Azure DevOps for the Data Engineer Part 2
Welcome back as we continue from our previous discussion, where we discussed deploying a domain controller in Azure with ARM and DevOps. If you missed it, read the previous blog post. Here we will leverage two more ARM templates which I have published to my GitHub account. The first one is DeveloperWorkstation.
**Note to keep this post from becoming too long I will not cover creating the CI pipeline for the workstation and SQL Server. Please loop back to the previous post and follow the same steps.
This ARM template will create a virtual machine, place the machine in our domain which we created previously, set the time zone, and finally install all our development tools we will want to leverage in our lab. Currently, the DSC configuration script installs the following components:
- Azure Data Studio
- Plugins for Azure Data Studio for PowerShell and SQL Server admin
- SQL Server Management Studio
- Plugins for VSCode for SQL Server and PowerShell
Installation of the tools is done leveraging the DSC module for Chocolatey. Therefore, adding additional tools is simple.
We will need to update our azuredeploy.parameters.json file as we did earlier for our domain template. Below is the minimal values you should update.
Number 2 is optional as you could leave your domain DemoLab.local, but you may want to change to something more relevant. Update these values, save the files off and commit to your personal repo.
SQL Server Stand Alone
Next, we will walk through our SQL Server ARM template which can be found in my GitHub and named SqlServerSingle. If you have utilized any of my SQL Server templates in the past then you will find this familiar. There are a few minor changes which I have done. Looking through the DSC configuration script, you will find the template supports SQL Server from SQL 2016 through SQL 2019. Like our developer workstation the configuration will place our SQL Server in our domain, set our time zone, install SQL Server, set all best practices, and create an SPN for SQL Server. Wait did you say SPN? Yes, once this is all put together, we will have a fully functional lab environment which leverages Kerberos authentication. Now that we understand what our configuration will do, let’s look at the changes we need to make to our parameters file.
As before, number 3 is optional as this is the domain name. In this template there is one additional change which is needed as we now have a SQL Service account that we need to retrieve a password for. You can now save and publish all your code to your repo as we move to the final piece, the DevOps pipeline.
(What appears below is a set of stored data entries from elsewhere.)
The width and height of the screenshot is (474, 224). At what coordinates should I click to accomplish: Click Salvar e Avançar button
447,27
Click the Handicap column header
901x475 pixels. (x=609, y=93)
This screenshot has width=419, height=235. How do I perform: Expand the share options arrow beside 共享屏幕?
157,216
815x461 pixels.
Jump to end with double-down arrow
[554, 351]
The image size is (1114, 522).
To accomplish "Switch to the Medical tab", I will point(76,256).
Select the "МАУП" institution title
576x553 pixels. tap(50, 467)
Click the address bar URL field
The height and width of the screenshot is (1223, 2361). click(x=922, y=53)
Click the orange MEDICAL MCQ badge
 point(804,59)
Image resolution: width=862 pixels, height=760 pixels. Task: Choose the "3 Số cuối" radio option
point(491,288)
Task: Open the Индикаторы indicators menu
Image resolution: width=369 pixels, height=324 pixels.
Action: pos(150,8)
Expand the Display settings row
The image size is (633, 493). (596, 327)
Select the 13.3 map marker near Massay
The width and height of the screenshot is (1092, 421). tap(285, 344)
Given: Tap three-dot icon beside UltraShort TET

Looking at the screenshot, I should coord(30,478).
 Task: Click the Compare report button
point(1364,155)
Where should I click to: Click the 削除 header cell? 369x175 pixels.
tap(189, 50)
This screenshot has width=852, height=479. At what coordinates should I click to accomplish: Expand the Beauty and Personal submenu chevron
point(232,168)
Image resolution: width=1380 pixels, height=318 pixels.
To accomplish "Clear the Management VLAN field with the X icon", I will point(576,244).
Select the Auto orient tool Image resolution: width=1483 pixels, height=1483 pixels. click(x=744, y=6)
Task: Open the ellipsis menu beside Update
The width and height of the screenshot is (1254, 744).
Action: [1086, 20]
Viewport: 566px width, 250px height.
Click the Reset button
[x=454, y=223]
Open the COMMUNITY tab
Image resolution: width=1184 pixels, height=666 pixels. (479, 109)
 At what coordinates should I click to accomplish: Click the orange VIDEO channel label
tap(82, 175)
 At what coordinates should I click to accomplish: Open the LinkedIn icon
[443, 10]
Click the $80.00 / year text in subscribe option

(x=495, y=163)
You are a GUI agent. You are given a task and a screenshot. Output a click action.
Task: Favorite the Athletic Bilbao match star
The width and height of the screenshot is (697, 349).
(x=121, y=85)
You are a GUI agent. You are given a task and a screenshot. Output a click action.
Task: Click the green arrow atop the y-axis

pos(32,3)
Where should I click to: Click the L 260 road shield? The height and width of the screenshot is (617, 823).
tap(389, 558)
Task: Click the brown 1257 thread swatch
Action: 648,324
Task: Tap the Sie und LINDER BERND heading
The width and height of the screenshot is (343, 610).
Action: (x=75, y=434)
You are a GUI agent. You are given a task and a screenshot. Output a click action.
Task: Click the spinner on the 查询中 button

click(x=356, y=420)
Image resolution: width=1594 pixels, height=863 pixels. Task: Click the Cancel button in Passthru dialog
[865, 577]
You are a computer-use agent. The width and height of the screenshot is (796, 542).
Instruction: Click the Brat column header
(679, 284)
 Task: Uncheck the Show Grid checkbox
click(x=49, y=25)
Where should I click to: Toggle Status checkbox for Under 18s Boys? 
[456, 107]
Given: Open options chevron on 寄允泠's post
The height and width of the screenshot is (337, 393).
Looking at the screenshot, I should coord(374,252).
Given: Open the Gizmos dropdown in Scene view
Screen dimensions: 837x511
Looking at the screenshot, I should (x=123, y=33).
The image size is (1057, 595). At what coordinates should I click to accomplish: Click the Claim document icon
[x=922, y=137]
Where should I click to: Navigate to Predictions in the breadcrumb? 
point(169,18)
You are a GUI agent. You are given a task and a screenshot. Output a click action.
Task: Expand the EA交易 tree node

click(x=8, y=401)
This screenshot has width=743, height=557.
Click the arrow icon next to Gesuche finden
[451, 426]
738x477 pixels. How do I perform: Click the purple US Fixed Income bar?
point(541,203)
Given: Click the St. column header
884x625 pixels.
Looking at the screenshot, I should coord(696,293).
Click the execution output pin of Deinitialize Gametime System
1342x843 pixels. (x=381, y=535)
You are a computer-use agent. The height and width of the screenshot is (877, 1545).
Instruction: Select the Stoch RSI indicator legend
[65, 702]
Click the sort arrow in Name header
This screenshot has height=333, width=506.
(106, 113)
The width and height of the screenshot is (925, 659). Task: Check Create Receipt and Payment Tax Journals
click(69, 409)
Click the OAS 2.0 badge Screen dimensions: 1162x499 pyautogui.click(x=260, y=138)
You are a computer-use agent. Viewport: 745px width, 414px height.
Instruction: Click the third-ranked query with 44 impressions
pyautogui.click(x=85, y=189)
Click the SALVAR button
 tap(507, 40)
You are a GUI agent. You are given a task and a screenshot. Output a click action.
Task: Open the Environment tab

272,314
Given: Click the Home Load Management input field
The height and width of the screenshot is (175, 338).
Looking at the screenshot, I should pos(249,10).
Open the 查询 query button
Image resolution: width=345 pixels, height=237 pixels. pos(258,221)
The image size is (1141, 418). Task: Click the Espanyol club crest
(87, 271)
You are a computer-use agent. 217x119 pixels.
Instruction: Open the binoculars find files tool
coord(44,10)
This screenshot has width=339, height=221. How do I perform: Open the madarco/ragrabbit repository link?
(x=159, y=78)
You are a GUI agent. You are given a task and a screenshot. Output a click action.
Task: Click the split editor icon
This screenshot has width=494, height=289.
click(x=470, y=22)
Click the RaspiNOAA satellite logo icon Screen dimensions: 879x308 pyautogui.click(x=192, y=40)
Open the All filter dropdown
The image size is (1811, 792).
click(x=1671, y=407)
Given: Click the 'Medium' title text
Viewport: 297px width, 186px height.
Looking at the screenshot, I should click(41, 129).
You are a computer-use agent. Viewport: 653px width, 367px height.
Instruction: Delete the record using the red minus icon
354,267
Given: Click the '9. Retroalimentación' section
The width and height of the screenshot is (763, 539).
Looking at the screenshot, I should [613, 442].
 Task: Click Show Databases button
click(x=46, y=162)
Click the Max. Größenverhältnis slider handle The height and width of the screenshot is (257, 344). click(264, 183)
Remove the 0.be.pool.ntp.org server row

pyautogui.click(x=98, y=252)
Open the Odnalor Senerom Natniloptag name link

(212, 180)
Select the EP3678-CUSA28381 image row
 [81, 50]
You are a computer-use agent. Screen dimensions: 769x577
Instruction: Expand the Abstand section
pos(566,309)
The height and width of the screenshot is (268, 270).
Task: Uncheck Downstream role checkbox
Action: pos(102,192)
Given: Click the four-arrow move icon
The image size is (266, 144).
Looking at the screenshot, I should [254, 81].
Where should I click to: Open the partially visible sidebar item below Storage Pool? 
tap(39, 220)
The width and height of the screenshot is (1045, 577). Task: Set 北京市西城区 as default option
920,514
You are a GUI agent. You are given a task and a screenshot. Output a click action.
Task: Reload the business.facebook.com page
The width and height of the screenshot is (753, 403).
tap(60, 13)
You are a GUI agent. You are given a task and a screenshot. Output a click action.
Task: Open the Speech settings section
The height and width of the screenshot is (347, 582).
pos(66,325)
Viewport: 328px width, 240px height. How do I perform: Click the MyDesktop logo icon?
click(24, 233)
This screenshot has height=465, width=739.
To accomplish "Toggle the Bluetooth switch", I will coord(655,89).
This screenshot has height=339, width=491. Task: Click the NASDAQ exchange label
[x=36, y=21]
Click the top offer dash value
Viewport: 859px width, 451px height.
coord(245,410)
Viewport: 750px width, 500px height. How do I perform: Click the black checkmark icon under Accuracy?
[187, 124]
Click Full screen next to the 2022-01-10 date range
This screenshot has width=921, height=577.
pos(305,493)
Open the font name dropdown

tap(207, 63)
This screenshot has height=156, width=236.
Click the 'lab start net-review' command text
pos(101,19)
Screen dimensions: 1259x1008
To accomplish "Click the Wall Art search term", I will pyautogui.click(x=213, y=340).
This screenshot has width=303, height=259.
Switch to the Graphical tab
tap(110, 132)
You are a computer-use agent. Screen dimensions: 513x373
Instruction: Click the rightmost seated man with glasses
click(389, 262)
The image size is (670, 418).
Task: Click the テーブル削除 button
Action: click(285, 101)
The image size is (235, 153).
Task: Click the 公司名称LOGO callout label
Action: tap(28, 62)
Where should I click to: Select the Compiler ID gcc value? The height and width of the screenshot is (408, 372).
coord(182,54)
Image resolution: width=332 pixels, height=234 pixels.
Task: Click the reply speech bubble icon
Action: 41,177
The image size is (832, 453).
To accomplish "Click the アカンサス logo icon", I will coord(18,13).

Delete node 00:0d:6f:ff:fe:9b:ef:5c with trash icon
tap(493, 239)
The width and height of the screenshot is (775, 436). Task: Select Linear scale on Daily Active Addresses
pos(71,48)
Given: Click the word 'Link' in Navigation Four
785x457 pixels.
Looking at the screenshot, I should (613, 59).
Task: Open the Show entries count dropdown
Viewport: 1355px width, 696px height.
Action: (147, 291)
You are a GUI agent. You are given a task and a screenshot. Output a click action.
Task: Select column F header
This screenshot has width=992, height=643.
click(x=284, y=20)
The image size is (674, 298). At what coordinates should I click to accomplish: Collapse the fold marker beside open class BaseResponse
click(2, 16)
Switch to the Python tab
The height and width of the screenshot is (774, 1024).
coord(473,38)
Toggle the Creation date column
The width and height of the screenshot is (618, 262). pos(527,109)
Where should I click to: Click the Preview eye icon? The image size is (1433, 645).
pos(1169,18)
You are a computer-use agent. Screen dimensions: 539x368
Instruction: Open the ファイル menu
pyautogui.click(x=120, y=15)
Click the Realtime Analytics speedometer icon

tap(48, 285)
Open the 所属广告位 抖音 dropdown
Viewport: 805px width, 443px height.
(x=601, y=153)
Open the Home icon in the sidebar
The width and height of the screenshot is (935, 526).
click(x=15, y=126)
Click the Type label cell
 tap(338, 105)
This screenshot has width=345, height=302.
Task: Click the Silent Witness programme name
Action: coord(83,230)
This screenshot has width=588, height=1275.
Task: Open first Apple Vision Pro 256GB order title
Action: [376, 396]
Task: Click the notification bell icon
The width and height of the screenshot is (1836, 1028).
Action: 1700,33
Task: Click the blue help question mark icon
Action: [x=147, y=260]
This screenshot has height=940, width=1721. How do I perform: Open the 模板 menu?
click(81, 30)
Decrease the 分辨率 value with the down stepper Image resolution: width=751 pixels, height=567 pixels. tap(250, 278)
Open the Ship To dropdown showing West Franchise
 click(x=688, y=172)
Finally, we have all the pieces together to build our first pipeline which will deploy a fully function lab environment. I decided to separate the DevOps pipelines out to their own repo, so head over to my GitHub and download DevOpsSQLLab. Once you have forked the repo, open the azure-pipelines.yml file which is under the SQLServerSingeLab folder. You may ask why a folder? I will be adding additional pipelines here going forward as customers request or I find the need. Open the file in VSCode, notice unlike our last yml file we now have a stage line within our file. This allows us to set dependencies on one stage completing before another one starts. We are going to break this file into three sections. First section is stage DC.
Domain Controller Stage
You have options when editing this file, you can edit it directly in Visual Studio code if you like, however, you will have to know the project id and number which isn’t easy to determine. My preference is to open the file up within my DevOps pipeline and edit it directly in the pipline. Take a look below at the screenshot and I will explain why.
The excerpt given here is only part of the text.